Intrapartumbehandeling
percentages van foetale nietvertexpresentatie nemen toe naarmate de ernst van polyhydramnios toeneemt. Klinische of sonografische bepaling van de foetale presenteren deel moet worden uitgevoerd na presentatie tijdens de bevalling. Externe versie voor nonvertex foetale presentatie kan worden overwogen als er geen contra-indicaties voor deze procedure.
percentages van disfunctionele arbeid zijn verhoogd in aanwezigheid van polyhydramnios., Studies hebben ook aangetoond dat vrouwen met zwangerschappen gecompliceerd door idiopathische polyhydramnios aanzienlijk meer kans om een keizersnede te ondergaan voor het falen om vooruitgang. De percentages van de keizersnede voor vrouwen met zwangerschappen gecompliceerd door idiopathische polyhydramnios variëren van 35% tot 55%. Een verhoogd risico op operatieve vaginale bevalling in aanwezigheid van polyhydramnios is ook gemeld. Sommige onderzoekers melden een hogere frequentie van niet-herstel van foetale hartslag tracings en postpartum bloeding.,
Planning voor de verzorging van de pasgeborene is noodzakelijk in gevallen van polyhydramnios.
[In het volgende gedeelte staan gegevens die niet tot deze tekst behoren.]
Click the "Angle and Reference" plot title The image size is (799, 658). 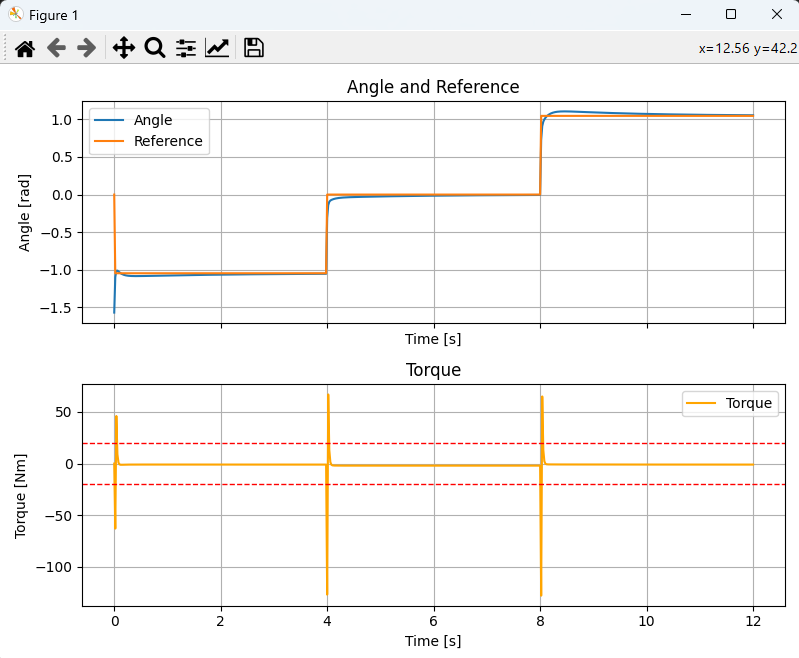(x=433, y=87)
Zoals eerder opgemerkt, is er een verhoogde frequentie van structurele afwijkingen of genetische syndromen bij de pasgeborene na een zwangerschap gecompliceerd door polyhydramnios. Idiopathische polyhydramnios is ook geassocieerd met een verhoogd risico op opname op de intensive care afdeling bij pasgeborenen. Pediatrische ondersteuning dient beschikbaar te zijn bij de bevalling voor vrouwen met milde, idiopathische polyhydramnios; voor vrouwen met ernstige polyhydramnios wordt bevalling in een tertiair centrum aanbevolen.